The TIMI risk score for unstable angina and non-ST elevation myocardial infarction is an effective tool for predicting the risk of death and ischemic events among patients with non-ST elevation acute coronary syndromes, as well as for identifying those who are likely to benefit most from low-molecular-weight heparin and glycoprotein IIb/IIIa inhibition.

To explore the pathobiologic basis for this interaction, we evaluated the relationship between the risk score, assessed at presentation, and angiographic findings among patients with non-ST elevation acute coronary syndromes. Angiographic data regarding thrombus, epicardial flow, and lesion severity were available for 1491 patients from the angiographic substudy of PRISM-PLUS.

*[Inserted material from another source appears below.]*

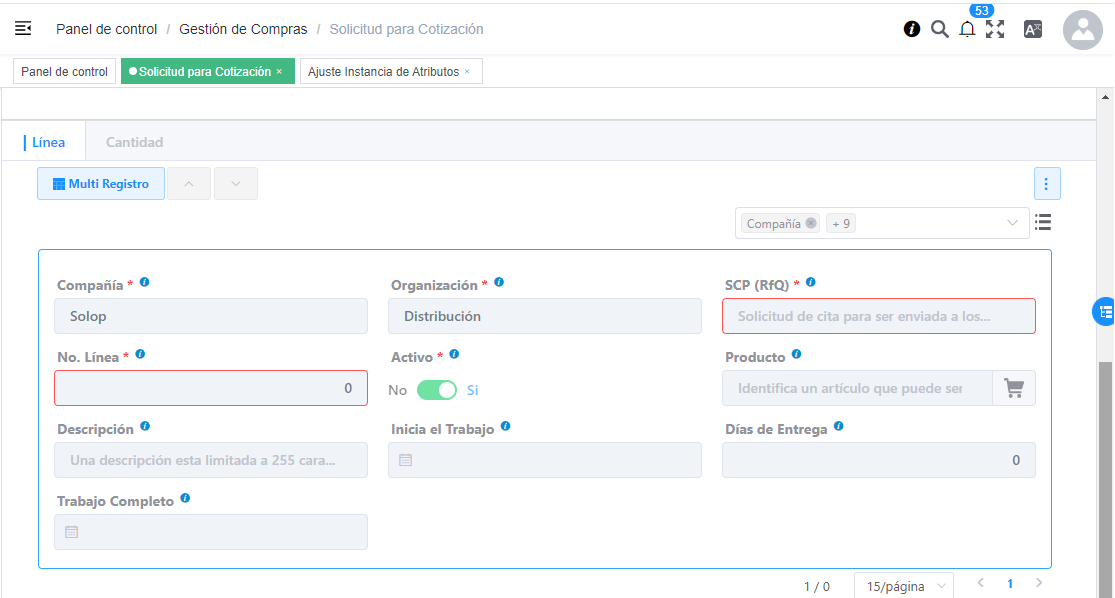Click the info icon next to SCP (RfQ)
Screen dimensions: 1115x598
pyautogui.click(x=810, y=282)
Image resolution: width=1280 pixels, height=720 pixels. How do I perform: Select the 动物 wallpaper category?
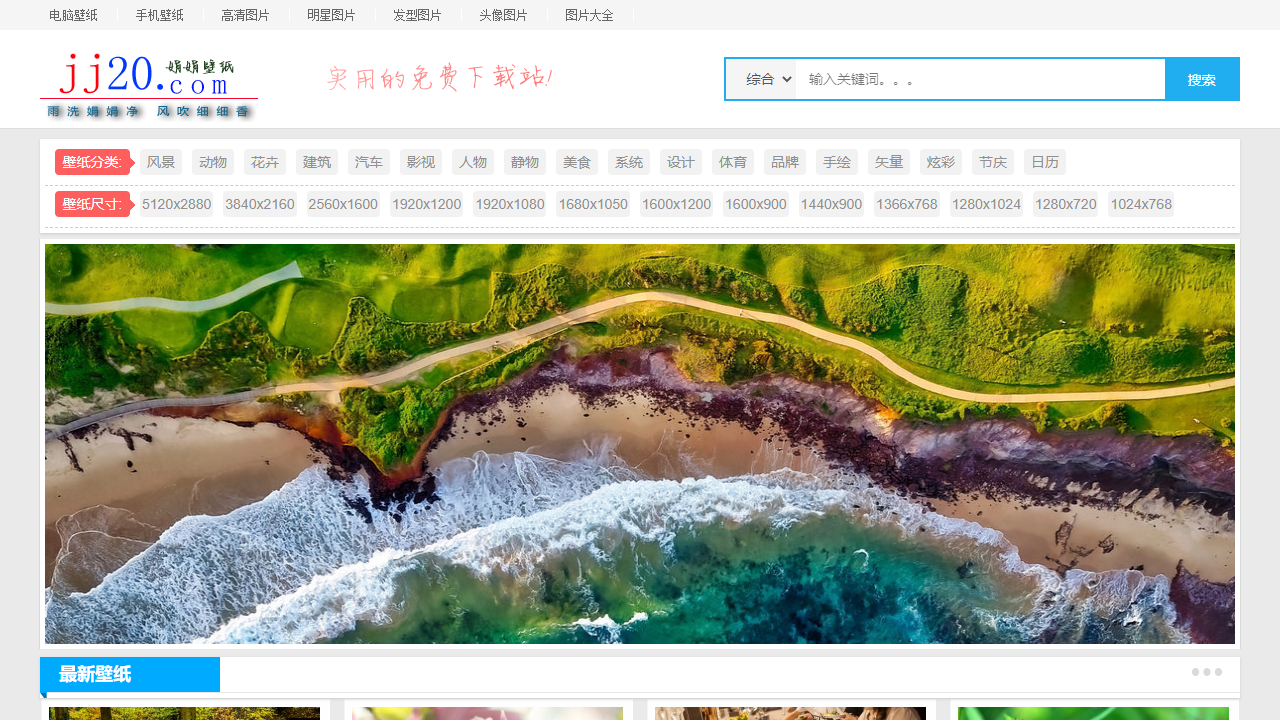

Patients with risk scores of 5 to 7 (N = 435) were more likely to have a severe culprit stenosis (81% vs 58%, P < .001) and multivessel disease (80% vs 43%, P < .001) compared to those with scores of 0 to 2 (N = 220). The probability of left main disease (P = .01), visible thrombus, and impaired flow in the culprit lesion also increased progressively with rising risk scores (P < .001). Of the risk indicators that comprise the score, history of coronary disease, advanced age, and ST changes showed the strongest association with severe epicardial disease. Positive biomarkers of necrosis, ST changes, and prior aspirin use emerged as stronger correlates of visible thrombus and/or impaired culprit artery flow.

The TIMI risk score identifies patients who are more likely to have intracoronary thrombus, impaired flow, and increased burden of coronary atherosclerosis. These findings likely explain in part the particular benefit of potent antithrombin and antiplatelet agents among patients with higher risk scores.